*Activity*
Please repeat the lines below exactly. Begin with the line containing "Open the account dropdown in top right" and go on through the line containing "The width and height of the screenshot is (1600, 900).".

*** Opening of Source records ***

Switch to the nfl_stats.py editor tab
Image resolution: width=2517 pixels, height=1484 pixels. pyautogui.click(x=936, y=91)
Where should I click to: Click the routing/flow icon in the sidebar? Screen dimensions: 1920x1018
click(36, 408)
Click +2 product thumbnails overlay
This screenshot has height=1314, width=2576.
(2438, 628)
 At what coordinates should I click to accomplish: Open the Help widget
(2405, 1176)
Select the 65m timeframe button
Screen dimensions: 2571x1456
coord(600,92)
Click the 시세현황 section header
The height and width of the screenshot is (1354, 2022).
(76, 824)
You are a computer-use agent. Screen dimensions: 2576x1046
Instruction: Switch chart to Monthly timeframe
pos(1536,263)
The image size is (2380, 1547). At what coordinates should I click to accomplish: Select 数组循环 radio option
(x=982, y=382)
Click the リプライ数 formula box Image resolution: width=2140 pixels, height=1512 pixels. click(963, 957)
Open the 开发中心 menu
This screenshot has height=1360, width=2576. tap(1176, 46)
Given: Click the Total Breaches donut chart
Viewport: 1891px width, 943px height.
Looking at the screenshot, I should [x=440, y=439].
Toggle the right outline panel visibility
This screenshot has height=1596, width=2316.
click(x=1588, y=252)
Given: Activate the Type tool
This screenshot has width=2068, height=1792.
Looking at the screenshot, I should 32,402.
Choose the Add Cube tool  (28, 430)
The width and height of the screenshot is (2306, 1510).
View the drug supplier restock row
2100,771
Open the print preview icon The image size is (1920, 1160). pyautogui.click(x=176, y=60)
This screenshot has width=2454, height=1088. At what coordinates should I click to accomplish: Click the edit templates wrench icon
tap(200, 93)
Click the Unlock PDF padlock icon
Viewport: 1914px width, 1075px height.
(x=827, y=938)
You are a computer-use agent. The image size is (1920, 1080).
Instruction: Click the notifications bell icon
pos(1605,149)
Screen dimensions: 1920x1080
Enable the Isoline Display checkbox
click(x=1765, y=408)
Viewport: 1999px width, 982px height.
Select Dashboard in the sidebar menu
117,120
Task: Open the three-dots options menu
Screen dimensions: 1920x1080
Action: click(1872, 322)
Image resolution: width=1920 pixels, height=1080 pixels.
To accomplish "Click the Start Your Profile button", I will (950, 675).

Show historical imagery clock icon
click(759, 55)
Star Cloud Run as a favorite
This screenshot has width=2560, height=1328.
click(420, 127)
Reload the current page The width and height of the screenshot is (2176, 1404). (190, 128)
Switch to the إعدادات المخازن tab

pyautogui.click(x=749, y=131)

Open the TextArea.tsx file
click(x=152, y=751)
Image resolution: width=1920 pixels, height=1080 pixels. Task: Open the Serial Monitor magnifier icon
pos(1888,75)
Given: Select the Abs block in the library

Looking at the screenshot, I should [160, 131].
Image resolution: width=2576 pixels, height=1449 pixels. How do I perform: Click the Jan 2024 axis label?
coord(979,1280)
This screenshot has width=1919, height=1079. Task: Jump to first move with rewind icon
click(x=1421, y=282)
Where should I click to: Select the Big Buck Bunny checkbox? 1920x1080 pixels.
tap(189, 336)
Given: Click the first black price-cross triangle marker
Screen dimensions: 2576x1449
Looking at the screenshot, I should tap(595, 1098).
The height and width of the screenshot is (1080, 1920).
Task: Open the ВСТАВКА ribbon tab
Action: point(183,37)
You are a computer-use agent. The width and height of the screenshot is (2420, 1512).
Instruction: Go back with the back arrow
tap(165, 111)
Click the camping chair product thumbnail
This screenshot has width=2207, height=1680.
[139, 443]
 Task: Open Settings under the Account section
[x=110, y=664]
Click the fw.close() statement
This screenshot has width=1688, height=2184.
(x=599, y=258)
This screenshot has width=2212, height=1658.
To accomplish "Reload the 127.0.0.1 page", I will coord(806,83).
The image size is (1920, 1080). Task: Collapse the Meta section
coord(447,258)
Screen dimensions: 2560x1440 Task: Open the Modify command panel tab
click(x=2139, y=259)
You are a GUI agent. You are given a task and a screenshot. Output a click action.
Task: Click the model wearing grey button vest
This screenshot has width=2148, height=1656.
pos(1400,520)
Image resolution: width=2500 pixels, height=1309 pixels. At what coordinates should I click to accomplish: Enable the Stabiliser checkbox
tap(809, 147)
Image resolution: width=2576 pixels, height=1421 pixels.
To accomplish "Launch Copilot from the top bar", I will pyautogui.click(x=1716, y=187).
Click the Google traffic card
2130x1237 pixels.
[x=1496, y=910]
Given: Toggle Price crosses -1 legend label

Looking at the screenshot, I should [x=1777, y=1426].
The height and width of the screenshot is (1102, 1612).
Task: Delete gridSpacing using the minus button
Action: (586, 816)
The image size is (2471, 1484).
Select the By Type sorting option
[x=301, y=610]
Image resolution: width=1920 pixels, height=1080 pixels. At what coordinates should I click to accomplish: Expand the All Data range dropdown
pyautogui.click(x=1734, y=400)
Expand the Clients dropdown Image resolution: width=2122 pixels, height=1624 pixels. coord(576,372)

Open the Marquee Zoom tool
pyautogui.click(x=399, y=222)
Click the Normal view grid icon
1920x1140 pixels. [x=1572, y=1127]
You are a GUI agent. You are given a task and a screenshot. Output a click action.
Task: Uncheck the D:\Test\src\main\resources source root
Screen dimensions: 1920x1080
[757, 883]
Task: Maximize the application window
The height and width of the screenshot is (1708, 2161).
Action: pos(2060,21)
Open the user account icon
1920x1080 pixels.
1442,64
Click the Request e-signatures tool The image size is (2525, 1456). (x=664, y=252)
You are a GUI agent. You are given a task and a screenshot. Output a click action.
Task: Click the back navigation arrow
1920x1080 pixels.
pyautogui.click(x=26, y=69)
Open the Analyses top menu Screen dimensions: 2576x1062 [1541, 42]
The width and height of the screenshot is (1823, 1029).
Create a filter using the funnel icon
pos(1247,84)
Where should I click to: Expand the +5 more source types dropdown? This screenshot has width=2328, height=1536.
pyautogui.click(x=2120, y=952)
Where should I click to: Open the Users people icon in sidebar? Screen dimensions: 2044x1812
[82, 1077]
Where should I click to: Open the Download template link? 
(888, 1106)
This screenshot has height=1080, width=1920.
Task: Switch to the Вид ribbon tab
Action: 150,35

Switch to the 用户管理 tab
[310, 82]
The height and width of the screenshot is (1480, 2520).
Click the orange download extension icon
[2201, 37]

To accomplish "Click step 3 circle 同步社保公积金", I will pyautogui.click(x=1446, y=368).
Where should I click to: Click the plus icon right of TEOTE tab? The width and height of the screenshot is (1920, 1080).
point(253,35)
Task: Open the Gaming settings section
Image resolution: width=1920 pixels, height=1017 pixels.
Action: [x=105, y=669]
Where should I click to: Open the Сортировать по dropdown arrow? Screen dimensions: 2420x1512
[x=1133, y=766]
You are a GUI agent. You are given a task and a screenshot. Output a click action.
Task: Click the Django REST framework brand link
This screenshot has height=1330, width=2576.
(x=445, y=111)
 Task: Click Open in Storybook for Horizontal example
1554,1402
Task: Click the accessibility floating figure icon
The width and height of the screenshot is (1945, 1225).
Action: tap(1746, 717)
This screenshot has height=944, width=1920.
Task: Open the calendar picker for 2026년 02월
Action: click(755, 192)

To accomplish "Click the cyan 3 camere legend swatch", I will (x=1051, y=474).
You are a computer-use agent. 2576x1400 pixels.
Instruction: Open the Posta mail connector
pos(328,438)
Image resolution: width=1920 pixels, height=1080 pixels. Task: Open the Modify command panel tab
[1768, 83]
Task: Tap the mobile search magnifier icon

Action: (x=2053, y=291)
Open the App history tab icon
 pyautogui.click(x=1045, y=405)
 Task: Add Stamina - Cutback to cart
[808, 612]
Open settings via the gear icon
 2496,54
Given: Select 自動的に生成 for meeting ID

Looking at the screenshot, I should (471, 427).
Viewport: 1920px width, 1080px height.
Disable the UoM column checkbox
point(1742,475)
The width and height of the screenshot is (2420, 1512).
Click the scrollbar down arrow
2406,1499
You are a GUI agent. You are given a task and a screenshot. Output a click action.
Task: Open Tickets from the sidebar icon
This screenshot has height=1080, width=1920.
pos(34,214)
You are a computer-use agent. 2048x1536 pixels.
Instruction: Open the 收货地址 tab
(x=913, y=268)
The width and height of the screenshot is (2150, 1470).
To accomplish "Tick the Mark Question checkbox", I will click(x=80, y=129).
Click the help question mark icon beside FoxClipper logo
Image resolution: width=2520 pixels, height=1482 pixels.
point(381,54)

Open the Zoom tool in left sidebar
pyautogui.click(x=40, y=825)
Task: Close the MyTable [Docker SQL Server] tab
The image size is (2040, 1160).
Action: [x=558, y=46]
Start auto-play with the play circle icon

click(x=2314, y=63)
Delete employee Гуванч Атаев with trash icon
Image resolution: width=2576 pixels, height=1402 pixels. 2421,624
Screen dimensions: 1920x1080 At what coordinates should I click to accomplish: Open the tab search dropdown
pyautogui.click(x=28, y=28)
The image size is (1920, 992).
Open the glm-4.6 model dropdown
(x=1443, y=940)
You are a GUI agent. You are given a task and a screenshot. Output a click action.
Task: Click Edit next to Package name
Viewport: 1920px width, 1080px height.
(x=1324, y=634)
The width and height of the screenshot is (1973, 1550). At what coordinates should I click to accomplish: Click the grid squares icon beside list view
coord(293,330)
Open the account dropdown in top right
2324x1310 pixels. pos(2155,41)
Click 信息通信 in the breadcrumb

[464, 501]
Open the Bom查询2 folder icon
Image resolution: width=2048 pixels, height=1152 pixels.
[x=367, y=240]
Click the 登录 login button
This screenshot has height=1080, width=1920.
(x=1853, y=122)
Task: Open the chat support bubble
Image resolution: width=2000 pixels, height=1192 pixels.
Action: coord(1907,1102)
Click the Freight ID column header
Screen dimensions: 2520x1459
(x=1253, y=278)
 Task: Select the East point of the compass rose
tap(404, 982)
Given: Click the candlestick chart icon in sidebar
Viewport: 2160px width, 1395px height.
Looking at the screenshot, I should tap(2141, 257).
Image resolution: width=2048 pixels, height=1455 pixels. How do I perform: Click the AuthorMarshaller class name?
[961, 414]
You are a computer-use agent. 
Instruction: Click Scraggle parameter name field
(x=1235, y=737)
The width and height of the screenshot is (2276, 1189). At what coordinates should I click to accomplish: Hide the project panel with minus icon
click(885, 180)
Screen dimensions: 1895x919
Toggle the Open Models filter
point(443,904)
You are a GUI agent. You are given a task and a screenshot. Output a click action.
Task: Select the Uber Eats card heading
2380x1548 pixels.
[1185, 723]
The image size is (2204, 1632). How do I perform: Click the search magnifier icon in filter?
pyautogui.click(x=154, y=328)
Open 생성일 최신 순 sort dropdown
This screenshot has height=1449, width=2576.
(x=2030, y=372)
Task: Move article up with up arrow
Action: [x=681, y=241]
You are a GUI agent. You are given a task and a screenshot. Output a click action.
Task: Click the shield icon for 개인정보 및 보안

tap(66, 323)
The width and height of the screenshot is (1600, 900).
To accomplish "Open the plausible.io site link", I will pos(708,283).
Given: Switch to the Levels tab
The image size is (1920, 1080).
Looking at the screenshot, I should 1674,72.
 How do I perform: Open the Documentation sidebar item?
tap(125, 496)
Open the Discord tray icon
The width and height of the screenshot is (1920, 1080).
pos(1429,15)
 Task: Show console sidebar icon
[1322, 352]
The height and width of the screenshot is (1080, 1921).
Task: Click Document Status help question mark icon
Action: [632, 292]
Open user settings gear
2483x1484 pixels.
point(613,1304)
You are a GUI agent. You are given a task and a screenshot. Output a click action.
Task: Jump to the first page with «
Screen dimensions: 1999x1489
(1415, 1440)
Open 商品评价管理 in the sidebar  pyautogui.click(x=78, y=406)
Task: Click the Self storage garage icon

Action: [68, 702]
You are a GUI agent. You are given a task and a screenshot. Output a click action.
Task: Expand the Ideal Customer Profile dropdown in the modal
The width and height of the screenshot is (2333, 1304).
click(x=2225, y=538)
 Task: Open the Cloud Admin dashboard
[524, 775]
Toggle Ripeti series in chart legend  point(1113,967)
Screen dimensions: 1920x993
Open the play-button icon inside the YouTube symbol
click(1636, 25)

*** Close of Source records ***

*Solved problem*
Open the account dropdown in top right
2324x1310 pixels. pos(2155,41)
Click 信息通信 in the breadcrumb

[464, 501]
Open the Bom查询2 folder icon
Image resolution: width=2048 pixels, height=1152 pixels.
[x=367, y=240]
Click the 登录 login button
This screenshot has height=1080, width=1920.
(x=1853, y=122)
Task: Open the chat support bubble
Image resolution: width=2000 pixels, height=1192 pixels.
Action: coord(1907,1102)
Click the Freight ID column header
Screen dimensions: 2520x1459
(x=1253, y=278)
 Task: Select the East point of the compass rose
tap(404, 982)
Given: Click the candlestick chart icon in sidebar
Viewport: 2160px width, 1395px height.
Looking at the screenshot, I should tap(2141, 257).
Image resolution: width=2048 pixels, height=1455 pixels. How do I perform: Click the AuthorMarshaller class name?
[961, 414]
You are a computer-use agent. 
Instruction: Click Scraggle parameter name field
(x=1235, y=737)
The width and height of the screenshot is (2276, 1189). At what coordinates should I click to accomplish: Hide the project panel with minus icon
click(885, 180)
Screen dimensions: 1895x919
Toggle the Open Models filter
point(443,904)
You are a GUI agent. You are given a task and a screenshot. Output a click action.
Task: Select the Uber Eats card heading
2380x1548 pixels.
[1185, 723]
The image size is (2204, 1632). How do I perform: Click the search magnifier icon in filter?
pyautogui.click(x=154, y=328)
Open 생성일 최신 순 sort dropdown
This screenshot has height=1449, width=2576.
(x=2030, y=372)
Task: Move article up with up arrow
Action: [x=681, y=241]
You are a GUI agent. You are given a task and a screenshot. Output a click action.
Task: Click the shield icon for 개인정보 및 보안

tap(66, 323)
The width and height of the screenshot is (1600, 900).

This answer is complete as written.